**What the task requires**
Having located the line with "You are a GUI", repeat it and all remaining lines of the records exactly. Pictures do not belong in the answer.

**Exercise data**
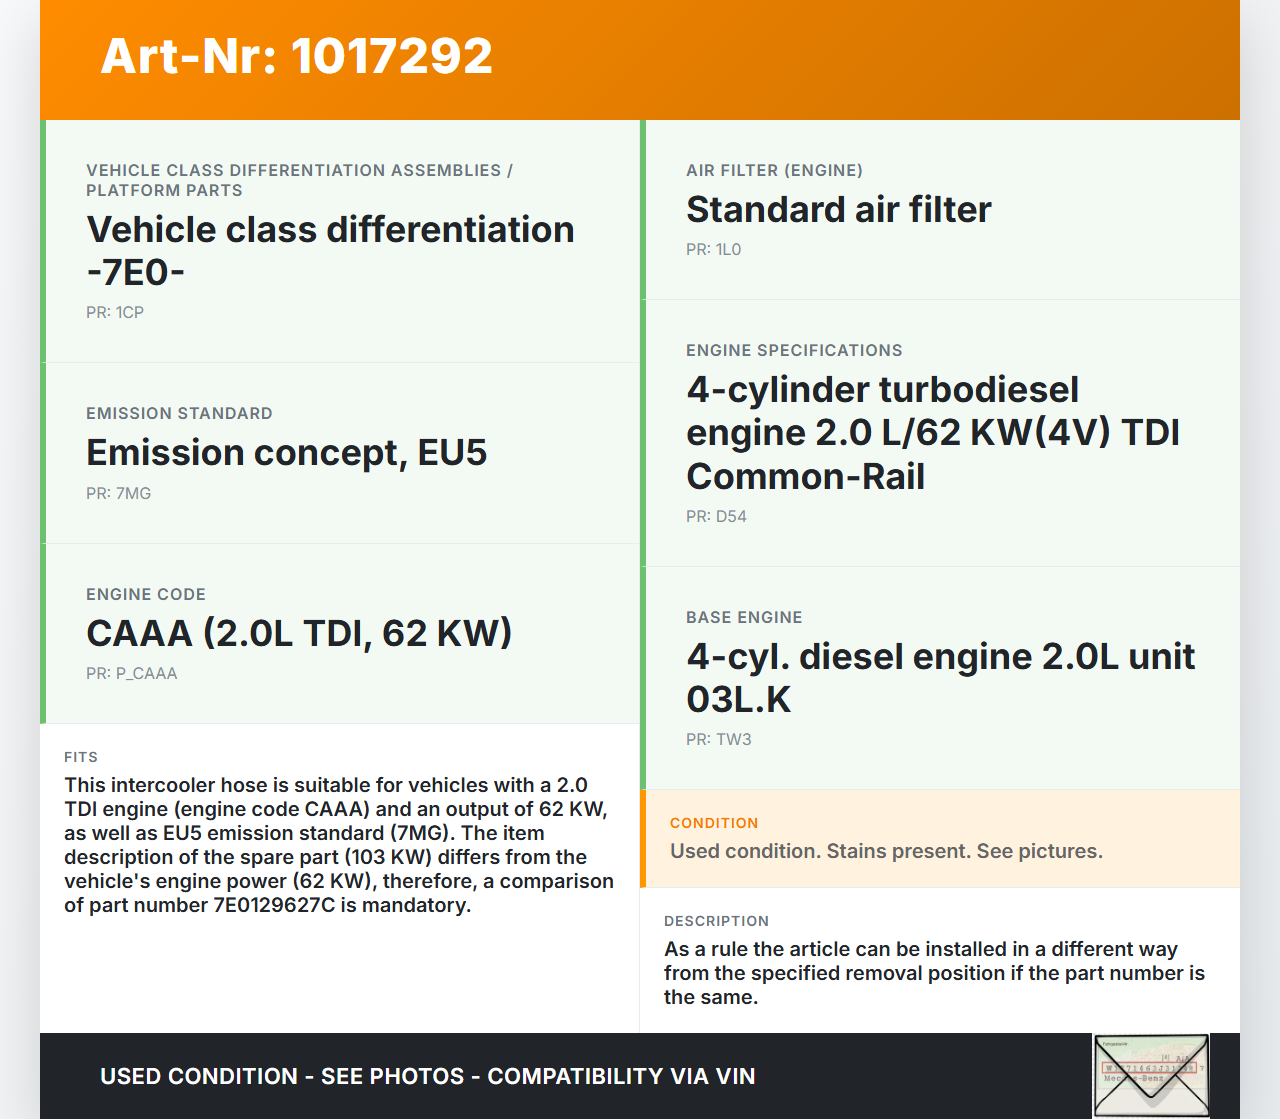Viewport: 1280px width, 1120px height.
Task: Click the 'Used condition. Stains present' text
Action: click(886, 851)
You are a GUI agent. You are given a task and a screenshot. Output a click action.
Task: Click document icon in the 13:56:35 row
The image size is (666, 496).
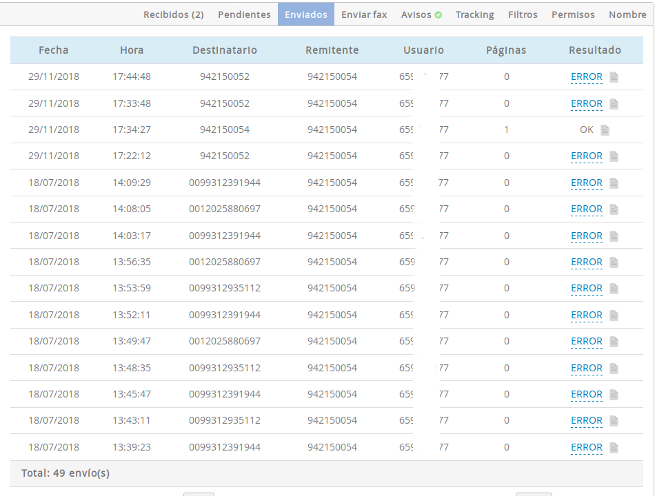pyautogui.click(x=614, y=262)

**Output for this task**
You are a GUI agent. You are given a task and a screenshot. Output a click action.
Task: Click document icon in the 13:56:35 row
The image size is (666, 496).
pyautogui.click(x=614, y=262)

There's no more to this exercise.